Dataset items:
________________

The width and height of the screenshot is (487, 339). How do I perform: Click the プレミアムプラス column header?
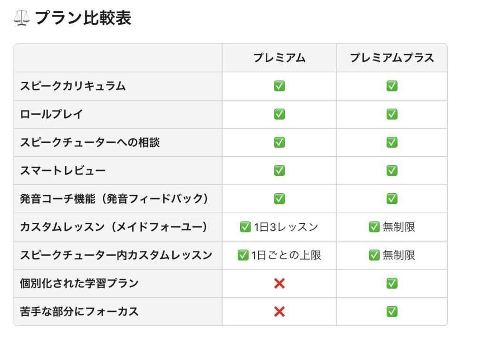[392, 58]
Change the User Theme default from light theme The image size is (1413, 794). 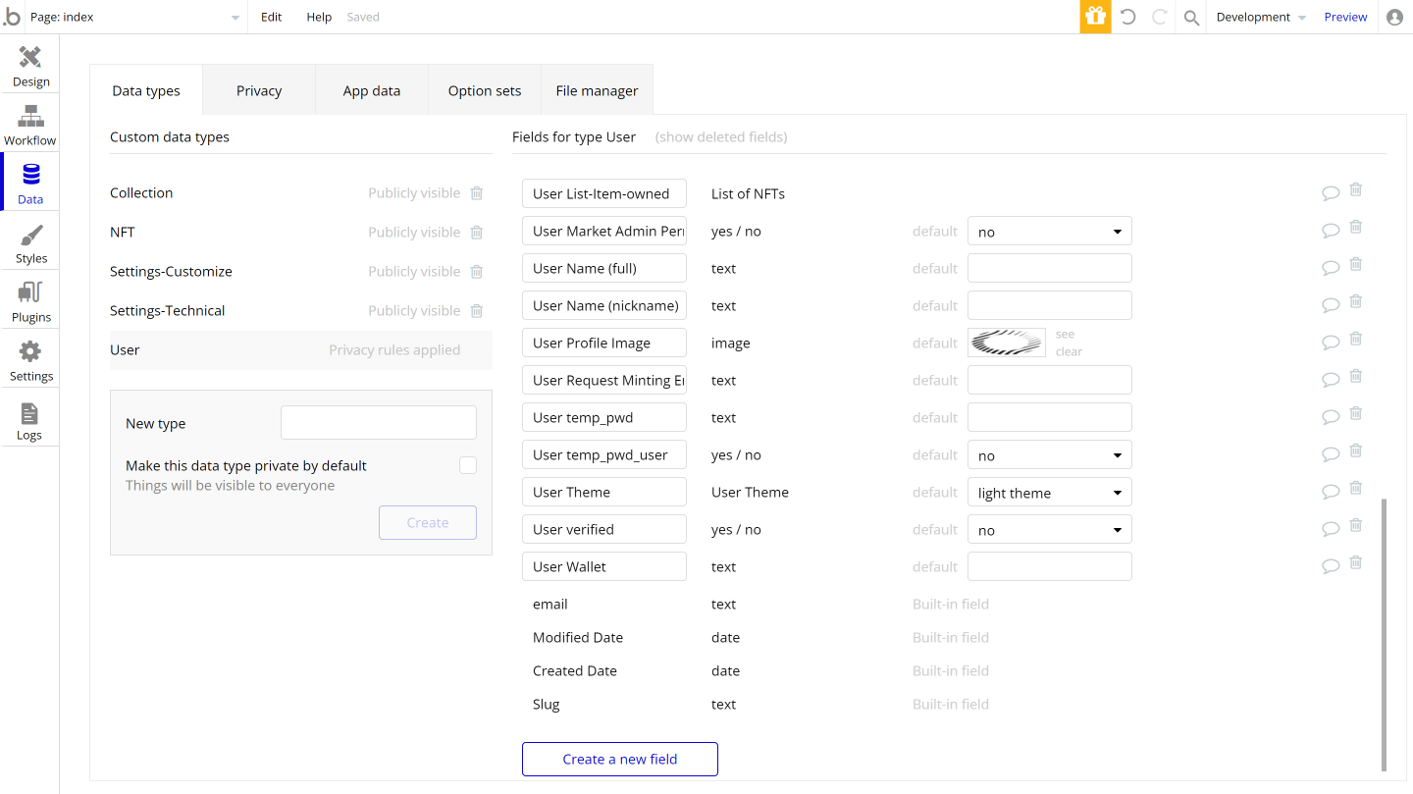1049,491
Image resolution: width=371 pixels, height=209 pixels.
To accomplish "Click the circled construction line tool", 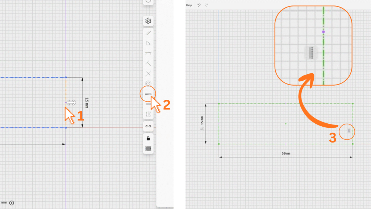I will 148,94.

________________

Task instructions
Count the lines that contain the string "height", with case counting, and give only the number.

The completed task
2